Joint Employment Situations In Workers’ Compensation Are Not Limited To Two Employers
New Jersey court held that the decedent worked for four companies and therefore his representative could not sue any of those four companies civilly
Amado Guillermo Orbe sustained fatal injuries using a manlift to remove overhead piping on October 11, 2007. He performed various job duties for a number of companies. His estate sued Safer Holding Corporation, the parent corporation, and its affiliated companies of Safer Pigment, Meadows, Kuttner and Safer Textile. These companies formed Safer’s textile operations in Newark, N.J.
Orbe did electrical and maintenance work for the various companies. He was listed on Kuttner’s payroll documents; his health insurance listed Meadows as his employer, but he also did maintenance and electrical work at Safer Pigment and Safer Textile. Kuttner (located at1875 McCarter Highway) had 51 employees; Meadows (located at241 Oraton Street) had 50 employees; Safer Textile (located at1875 McCarter Highway) had 151 employees, and Safer Pigment (located at1825 McCarter Highway) had eight employees.
There was testimony in this case that Orbe worked primarily at Meadows but he and other employees were routinely asked to do work at the other facilities when there was work to be done. Another employee said that he might do one task at one building, followed by 20 tasks at another building.
The Appellate Division affirmed the ruling of the trial court that the estate could not sue any of the four affiliated companies but it reversed as to Safer Holding Company. The court discussed that New Jersey uses two methods to analyze whether an employee has more than one employer: the “special employment” test and the “joint employment” test. The court looks to whether there is “unity of control and authority” in deciding whether there is joint employment. It also looks to whether there is an intermingling of duties such that it is impossible to really separate the employee’s duties.

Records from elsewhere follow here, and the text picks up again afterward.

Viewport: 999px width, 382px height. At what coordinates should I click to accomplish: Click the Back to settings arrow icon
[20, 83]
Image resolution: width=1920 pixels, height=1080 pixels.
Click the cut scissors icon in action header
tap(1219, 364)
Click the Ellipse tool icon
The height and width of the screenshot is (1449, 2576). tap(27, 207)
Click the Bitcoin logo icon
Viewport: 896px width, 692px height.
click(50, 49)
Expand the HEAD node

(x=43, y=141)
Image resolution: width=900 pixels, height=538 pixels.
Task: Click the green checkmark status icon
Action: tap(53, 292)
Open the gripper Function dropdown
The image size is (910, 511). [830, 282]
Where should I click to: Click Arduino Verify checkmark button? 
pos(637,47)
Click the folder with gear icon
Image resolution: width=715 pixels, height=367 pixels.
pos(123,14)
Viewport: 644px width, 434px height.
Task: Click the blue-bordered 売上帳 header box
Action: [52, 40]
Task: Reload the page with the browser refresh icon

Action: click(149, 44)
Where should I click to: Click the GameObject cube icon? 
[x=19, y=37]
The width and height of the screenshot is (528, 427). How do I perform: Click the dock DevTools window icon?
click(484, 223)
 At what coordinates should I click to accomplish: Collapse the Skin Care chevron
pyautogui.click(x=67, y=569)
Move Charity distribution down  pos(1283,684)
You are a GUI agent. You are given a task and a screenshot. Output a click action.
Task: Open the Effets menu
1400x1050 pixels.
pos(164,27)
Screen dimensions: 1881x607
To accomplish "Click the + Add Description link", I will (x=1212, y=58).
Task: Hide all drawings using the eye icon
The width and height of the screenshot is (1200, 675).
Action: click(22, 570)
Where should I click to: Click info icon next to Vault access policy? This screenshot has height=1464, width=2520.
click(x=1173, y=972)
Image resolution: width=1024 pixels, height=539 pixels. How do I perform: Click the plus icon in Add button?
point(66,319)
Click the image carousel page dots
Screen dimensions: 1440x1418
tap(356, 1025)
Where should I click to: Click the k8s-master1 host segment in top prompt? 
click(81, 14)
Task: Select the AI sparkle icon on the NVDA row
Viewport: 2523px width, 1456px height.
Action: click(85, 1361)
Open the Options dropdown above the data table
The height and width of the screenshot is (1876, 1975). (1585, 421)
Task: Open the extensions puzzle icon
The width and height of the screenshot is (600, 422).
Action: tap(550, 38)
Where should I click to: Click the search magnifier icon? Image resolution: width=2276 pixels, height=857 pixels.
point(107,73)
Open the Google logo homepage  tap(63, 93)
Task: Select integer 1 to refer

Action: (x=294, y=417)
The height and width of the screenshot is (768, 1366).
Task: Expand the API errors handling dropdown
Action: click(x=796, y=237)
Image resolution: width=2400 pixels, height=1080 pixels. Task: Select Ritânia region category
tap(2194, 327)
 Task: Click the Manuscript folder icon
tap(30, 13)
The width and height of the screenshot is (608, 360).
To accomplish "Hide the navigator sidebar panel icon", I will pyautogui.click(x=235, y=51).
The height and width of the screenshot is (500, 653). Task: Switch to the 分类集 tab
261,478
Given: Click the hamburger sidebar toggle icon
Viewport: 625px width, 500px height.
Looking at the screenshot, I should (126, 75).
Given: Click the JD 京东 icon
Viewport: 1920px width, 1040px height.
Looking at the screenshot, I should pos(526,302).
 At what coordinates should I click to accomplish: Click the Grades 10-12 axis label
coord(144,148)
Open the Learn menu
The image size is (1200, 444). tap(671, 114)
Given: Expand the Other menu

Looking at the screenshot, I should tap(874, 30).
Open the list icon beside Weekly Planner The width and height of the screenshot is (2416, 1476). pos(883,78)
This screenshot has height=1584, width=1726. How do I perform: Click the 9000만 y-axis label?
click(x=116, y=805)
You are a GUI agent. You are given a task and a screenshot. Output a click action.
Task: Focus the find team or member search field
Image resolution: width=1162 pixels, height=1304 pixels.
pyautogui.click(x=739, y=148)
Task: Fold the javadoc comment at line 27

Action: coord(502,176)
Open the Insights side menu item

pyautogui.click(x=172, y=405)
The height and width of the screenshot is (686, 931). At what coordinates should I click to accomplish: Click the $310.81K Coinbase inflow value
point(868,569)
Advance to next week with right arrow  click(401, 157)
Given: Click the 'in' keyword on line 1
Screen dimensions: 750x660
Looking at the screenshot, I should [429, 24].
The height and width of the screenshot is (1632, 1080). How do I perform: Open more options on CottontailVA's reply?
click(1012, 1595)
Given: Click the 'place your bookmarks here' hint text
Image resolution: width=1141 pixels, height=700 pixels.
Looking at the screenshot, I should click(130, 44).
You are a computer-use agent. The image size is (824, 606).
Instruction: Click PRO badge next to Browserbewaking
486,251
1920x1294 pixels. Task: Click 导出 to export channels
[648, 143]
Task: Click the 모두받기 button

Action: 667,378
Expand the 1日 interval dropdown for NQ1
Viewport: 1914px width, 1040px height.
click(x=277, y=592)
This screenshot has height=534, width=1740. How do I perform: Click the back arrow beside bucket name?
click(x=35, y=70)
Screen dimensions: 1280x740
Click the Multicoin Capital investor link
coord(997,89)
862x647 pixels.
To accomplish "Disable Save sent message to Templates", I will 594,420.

Traditional factors are the right to control the activities of the employee, the right to terminate the relationship, payment to the employee of regular wages for services and the provision of tools, equipment and facilities. The court said, “The undisputed evidence in the record established that Orbe was primarily assigned to Meadows but often worked at the other Safer sites located at 1875 and 1825.” It said, “We find no merit to plaintiff’s contention that the joint employment analysis is limited to those circumstances where there are only two employers involved.”
The court did not find that plaintiff was barred from suing Safer Holding. It said that Safer Holding had no employees and no equipment, did not pay Orbe’s wages, did not supervise his work, and did not have the power to hire or fire Orbe.
This case is an important one because it underscores the significance of the exclusive remedy provision of N.J.S.A. 34:15-8. Except for those instances where intentional wrong can be proved, one cannot sue one’s employer.
This case can be found at Orbe v. Safer Textile Processing Corp., A-5614-10T1 (App. Div. March 8, 2012).